Download The intermediate value property Definition 1. Let I an interval and f : I

The intermediate value property
Definition 1. Let I an interval and f : I → R a function. We say f has the intermediate
value property (IVP) if for any a, b ∈ I, a < b, and λ between f (a) and f (b), there is c ∈ (a, b)
such that f (c) = λ.
Problem 1. (Homework) Let f : I → R be a function. Then f has IVP if and only if
f (J) is an interval for any interval J ⊂ I.
Problem 2. Give an example of two functions f, g with IVP such that f + g doesn’t have
IVP.
Problem 3. Prove there are no continuous functions f : R → R such that f (x) is rational
if and only if f (x + 1) is irrational, for every x ∈ R.

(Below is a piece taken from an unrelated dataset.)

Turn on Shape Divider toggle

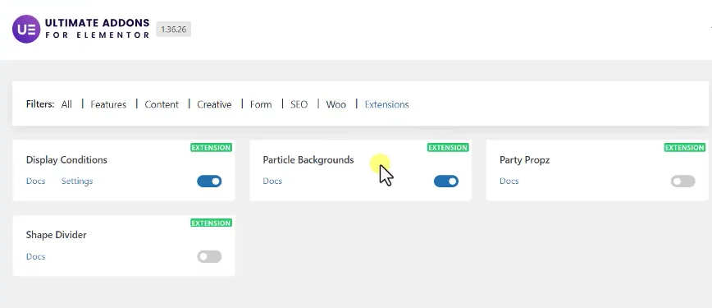click(x=209, y=256)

Problem 4. If f : I → R is a monotonic function, then f has lateral limits in any point
x ∈ I.
Problem 5. Let f ; [0, 1] → [0, 1] be a function such that f (0) = 0, and f (1) = 1.

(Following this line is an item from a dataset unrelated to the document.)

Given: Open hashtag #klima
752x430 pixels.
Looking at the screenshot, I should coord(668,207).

a) Prove that, if f has IVP then f is surjective.
b) Is there any surjective f which doesn’t have IVP?
Problem 6. If f : I → R is monotonic and has IVP, then f is continuous.
Problem 7. Prove that if f : I → R is monotonic, and f (I) is an interval then F is
continuous.
Problem 8. Let f, g : R → R be such that f is continuous, g is monotonic, and f (x) =
g(x) for any rational x. Prove that f = g.
Problem 9. a) Let f, g : R → R be periodic functions such that f + g has a limit at ∞.
Prove that f + g is constant.
b) If a cos ax + b cos bx ≥ 0 for any x ∈ R, then a = b = 0.
Problem 10. (Homework) Let f : R → R be a function with IVP, such that f ◦ f is
injective. Prove that f ◦f is increasing.